**STATED PROBLEM:**
Reproduce the listing below with each occurrence of "Hardware" swapped for "Components", leaving everything else untouched.

**MATERIAL FOR THE TASK:**
++++++++
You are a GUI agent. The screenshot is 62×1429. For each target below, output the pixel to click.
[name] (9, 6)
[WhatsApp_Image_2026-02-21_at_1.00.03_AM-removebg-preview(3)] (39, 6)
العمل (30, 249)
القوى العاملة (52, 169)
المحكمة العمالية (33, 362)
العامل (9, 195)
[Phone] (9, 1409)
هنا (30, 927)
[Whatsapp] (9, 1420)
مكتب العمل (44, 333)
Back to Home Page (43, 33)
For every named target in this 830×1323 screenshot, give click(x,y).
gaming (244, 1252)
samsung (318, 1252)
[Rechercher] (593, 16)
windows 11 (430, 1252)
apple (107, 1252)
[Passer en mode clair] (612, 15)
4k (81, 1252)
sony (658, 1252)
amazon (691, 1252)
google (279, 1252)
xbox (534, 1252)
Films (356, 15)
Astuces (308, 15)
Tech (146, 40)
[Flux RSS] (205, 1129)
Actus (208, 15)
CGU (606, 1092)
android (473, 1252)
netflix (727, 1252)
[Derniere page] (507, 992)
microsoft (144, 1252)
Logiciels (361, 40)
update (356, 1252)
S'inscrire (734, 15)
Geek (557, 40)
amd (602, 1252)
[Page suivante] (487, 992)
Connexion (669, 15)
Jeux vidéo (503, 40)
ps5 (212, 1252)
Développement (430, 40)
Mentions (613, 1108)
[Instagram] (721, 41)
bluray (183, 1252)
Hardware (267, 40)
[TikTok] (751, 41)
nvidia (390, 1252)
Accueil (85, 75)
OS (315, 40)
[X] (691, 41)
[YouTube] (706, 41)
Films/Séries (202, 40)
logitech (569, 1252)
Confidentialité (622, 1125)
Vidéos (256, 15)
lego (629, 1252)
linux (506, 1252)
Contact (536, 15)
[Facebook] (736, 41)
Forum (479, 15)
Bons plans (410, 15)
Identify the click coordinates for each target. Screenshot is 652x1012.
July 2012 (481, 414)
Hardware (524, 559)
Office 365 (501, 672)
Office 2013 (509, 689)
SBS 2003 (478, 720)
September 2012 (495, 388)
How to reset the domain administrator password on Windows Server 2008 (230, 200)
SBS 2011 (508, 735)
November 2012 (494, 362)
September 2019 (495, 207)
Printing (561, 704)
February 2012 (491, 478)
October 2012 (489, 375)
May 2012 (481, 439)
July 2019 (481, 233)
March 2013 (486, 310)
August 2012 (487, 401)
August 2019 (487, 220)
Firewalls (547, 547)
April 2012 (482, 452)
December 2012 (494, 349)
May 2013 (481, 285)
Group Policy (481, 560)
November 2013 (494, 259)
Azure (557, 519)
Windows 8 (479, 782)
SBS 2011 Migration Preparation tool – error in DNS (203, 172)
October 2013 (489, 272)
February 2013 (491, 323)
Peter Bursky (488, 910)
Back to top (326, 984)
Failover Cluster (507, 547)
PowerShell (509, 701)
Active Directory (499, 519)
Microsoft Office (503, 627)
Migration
++++++++
**PROBLEM SOLUTION:**
You are a GUI agent. The screenshot is 62×1429. For each target below, output the pixel to click.
[name] (9, 6)
[WhatsApp_Image_2026-02-21_at_1.00.03_AM-removebg-preview(3)] (39, 6)
العمل (30, 249)
القوى العاملة (52, 169)
المحكمة العمالية (33, 362)
العامل (9, 195)
[Phone] (9, 1409)
هنا (30, 927)
[Whatsapp] (9, 1420)
مكتب العمل (44, 333)
Back to Home Page (43, 33)
For every named target in this 830×1323 screenshot, give click(x,y).
gaming (244, 1252)
samsung (318, 1252)
[Rechercher] (593, 16)
windows 11 (430, 1252)
apple (107, 1252)
[Passer en mode clair] (612, 15)
4k (81, 1252)
sony (658, 1252)
amazon (691, 1252)
google (279, 1252)
xbox (534, 1252)
Films (356, 15)
Astuces (308, 15)
Tech (146, 40)
[Flux RSS] (205, 1129)
Actus (208, 15)
CGU (606, 1092)
android (473, 1252)
netflix (727, 1252)
[Derniere page] (507, 992)
microsoft (144, 1252)
Logiciels (361, 40)
update (356, 1252)
S'inscrire (734, 15)
Geek (557, 40)
amd (602, 1252)
[Page suivante] (487, 992)
Connexion (669, 15)
Jeux vidéo (503, 40)
ps5 (212, 1252)
Développement (430, 40)
Mentions (613, 1108)
[Instagram] (721, 41)
bluray (183, 1252)
Components (267, 40)
[TikTok] (751, 41)
nvidia (390, 1252)
Accueil (85, 75)
OS (315, 40)
[X] (691, 41)
[YouTube] (706, 41)
Films/Séries (202, 40)
logitech (569, 1252)
Confidentialité (622, 1125)
Vidéos (256, 15)
lego (629, 1252)
linux (506, 1252)
Contact (536, 15)
[Facebook] (736, 41)
Forum (479, 15)
Bons plans (410, 15)
Identify the click coordinates for each target. Screenshot is 652x1012.
July 2012 (481, 414)
Components (524, 559)
Office 365 (501, 672)
Office 2013 (509, 689)
SBS 2003 (478, 720)
September 2012 (495, 388)
How to reset the domain administrator password on Windows Server 2008 (230, 200)
SBS 2011 (508, 735)
November 2012 (494, 362)
September 2019 (495, 207)
Printing (561, 704)
February 2012 (491, 478)
October 2012 (489, 375)
May 2012 (481, 439)
July 2019 (481, 233)
March 2013 (486, 310)
August 2012 (487, 401)
August 2019 (487, 220)
Firewalls (547, 547)
April 2012 (482, 452)
December 2012 (494, 349)
May 2013 (481, 285)
Group Policy (481, 560)
November 2013 (494, 259)
Azure (557, 519)
Windows 8 (479, 782)
SBS 2011 Migration Preparation tool – error in DNS (203, 172)
October 2013 (489, 272)
February 2013 (491, 323)
Peter Bursky (488, 910)
Back to top (326, 984)
Failover Cluster (507, 547)
PowerShell (509, 701)
Active Directory (499, 519)
Microsoft Office (503, 627)
Migration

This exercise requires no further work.